Precisamente por eso no me permití esperar demasiado de Roy aquella primera noche que nos conocimos. Sí, el coqueteo fue delicioso, y él mostró las clásicas señales de que yo también le gustaba. Pero, ¿y qué? No tenía visión de lo que vendría después y me pareció bien dejarlo donde lo conocí.
En ese momento llevaba casi un año sin salir con nadie, y era maravilloso, algo un poco raro.
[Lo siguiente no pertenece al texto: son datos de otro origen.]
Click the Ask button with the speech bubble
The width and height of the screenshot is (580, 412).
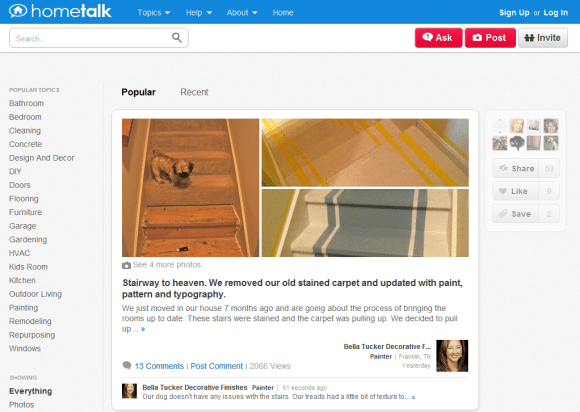(x=438, y=38)
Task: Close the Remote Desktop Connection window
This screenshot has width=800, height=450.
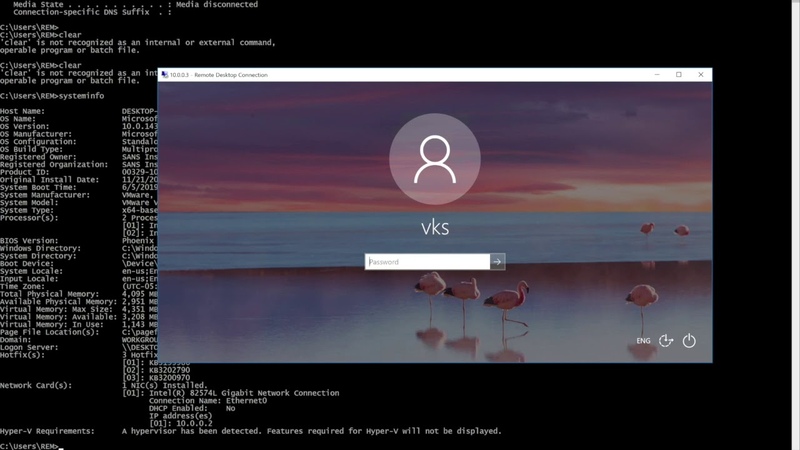Action: [701, 75]
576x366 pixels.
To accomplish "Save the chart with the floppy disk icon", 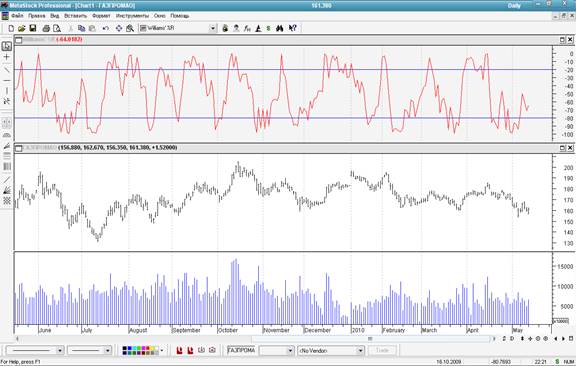I will tap(33, 28).
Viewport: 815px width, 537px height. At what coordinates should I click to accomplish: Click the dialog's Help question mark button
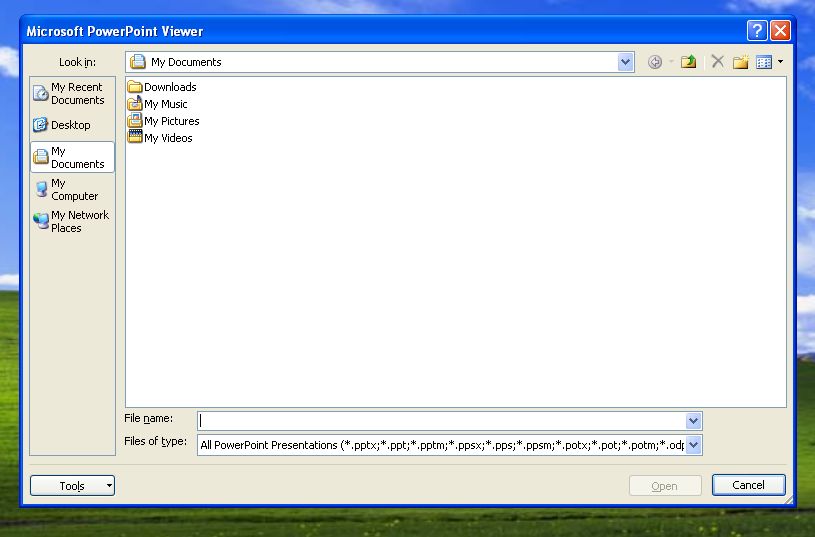tap(758, 30)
Así que recurrí a internet para investigar, y encontré el término que se proponía en TikTok para lo que había estado sintiendo durante la mayor parte de mi vida: oficialmente había “desplazado a los hombres”.
Es un movimiento que deja espacio para que las mujeres se pongan a sí mismas en primer lugar en vez de enfocarlo todo, se den cuenta o no, en las opiniones y la influencia de los hombres. Después de caer en el agujero negro de TikTok, me di cuenta de que una de las cosas que más me gustaba del fenómeno era que el movimiento no consistía en rechazar tu feminidad. Tampoco se trataba de odiar, repeler intencionadamente o eliminar a los hombres. Simplemente preocuparse por los hombres requería mucha energía —al menos en mi caso—, y se trataba de que las mujeres no pusieran a los hombres en el centro de sus vidas.
No es un concepto nuevo en absoluto. Al menos cuatro olas de feminismo implicaron alguna forma de centrarse en las mujeres por encima de los hombres en sus vidas, incluso las mujeres cishetero. Por fin. Sentí que no estaba sola en mi desinterés por el concepto de conseguir y conservar a un hombre como validación de mi existencia como mujer.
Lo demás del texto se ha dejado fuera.